-- STUDY MATERIAL --
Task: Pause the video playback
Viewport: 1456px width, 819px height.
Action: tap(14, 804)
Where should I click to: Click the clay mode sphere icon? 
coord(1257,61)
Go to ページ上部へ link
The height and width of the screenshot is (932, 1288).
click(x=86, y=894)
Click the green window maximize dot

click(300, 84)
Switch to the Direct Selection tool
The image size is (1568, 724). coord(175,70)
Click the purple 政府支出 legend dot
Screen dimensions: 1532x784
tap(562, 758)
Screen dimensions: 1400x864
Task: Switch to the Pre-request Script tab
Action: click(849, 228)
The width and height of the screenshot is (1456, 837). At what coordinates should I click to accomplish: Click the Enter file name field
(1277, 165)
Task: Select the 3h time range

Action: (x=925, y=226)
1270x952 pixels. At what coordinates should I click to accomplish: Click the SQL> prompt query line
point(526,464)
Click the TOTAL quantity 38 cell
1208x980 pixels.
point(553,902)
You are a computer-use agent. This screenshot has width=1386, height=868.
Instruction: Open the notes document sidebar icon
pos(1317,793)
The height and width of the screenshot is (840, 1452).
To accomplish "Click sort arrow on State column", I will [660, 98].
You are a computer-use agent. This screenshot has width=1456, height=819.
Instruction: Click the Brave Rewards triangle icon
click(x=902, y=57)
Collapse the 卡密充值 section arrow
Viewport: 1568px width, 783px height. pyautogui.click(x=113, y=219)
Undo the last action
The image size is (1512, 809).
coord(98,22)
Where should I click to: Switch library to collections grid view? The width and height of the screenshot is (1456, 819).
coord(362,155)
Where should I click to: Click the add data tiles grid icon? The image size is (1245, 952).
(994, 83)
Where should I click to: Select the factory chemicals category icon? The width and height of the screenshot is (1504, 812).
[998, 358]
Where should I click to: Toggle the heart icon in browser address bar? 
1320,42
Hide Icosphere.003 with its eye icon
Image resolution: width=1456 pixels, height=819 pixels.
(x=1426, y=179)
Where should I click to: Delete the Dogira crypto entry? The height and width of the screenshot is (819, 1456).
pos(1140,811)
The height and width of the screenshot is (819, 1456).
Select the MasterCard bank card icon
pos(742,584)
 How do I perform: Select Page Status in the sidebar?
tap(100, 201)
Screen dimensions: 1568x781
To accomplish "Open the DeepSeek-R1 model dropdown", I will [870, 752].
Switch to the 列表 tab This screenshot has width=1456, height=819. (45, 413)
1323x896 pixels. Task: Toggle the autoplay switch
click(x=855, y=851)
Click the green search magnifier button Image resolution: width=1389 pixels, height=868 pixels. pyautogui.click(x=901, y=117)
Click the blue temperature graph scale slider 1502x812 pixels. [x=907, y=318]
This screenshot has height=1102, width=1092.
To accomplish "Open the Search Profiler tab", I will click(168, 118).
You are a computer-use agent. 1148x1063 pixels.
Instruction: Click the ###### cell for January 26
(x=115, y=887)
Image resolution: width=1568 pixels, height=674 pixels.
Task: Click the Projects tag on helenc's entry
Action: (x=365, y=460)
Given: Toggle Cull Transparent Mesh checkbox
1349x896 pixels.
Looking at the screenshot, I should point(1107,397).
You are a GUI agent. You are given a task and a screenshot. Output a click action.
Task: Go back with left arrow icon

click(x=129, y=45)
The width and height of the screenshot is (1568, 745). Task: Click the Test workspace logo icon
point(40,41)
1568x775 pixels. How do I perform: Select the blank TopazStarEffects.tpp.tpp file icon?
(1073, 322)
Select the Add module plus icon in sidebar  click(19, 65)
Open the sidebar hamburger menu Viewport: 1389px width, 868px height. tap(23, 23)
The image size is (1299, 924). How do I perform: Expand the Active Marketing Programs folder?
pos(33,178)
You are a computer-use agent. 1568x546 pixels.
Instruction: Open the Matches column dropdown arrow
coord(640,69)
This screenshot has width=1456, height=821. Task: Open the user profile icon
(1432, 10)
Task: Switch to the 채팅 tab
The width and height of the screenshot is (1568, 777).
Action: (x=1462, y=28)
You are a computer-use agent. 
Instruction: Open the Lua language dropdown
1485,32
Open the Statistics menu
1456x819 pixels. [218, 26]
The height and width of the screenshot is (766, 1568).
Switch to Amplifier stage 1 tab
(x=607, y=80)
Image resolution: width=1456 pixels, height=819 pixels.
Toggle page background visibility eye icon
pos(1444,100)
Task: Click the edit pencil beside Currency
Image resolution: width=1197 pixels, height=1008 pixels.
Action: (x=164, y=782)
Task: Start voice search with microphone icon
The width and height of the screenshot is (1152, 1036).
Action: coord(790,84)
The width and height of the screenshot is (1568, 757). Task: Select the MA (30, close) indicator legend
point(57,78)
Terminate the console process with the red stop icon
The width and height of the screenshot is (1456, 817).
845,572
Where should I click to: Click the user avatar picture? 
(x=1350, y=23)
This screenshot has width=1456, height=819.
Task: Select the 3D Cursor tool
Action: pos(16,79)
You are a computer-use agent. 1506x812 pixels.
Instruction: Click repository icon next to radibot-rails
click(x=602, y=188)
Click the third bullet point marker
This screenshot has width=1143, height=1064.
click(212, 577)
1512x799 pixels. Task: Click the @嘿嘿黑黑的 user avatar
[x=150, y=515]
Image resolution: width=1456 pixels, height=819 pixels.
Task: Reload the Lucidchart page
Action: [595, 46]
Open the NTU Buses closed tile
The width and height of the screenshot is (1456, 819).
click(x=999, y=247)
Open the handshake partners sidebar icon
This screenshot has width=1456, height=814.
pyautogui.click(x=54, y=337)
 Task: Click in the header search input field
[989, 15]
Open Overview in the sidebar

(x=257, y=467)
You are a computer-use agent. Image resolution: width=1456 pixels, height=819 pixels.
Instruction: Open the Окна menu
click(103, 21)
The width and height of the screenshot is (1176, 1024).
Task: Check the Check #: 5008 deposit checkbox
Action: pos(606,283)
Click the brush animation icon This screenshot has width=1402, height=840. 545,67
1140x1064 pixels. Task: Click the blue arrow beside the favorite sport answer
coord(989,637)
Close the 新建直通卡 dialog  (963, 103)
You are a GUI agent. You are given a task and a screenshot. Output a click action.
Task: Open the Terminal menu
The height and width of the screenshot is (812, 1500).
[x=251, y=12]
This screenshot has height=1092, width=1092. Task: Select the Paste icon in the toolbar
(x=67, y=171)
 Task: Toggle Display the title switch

-- ABOUT THIS EXERCISE --
Collect the lines of the records that include the string "agent".

-- TASK ANSWER --
You are a computer-use agent. This screenshot has width=1386, height=868.
You are a computer-use agent. This screenshot has width=1456, height=819.
You are a computer-use agent. 1148x1063 pixels.
You are a GUI agent. You are given a task and a screenshot. Output a click action.
You are a computer-use agent. 1568x546 pixels.
You are a computer-use agent. 
You are a computer-use agent. 1506x812 pixels.
You are a computer-use agent. Image resolution: width=1456 pixels, height=819 pixels.
You are a GUI agent. You are given a task and a screenshot. Output a click action.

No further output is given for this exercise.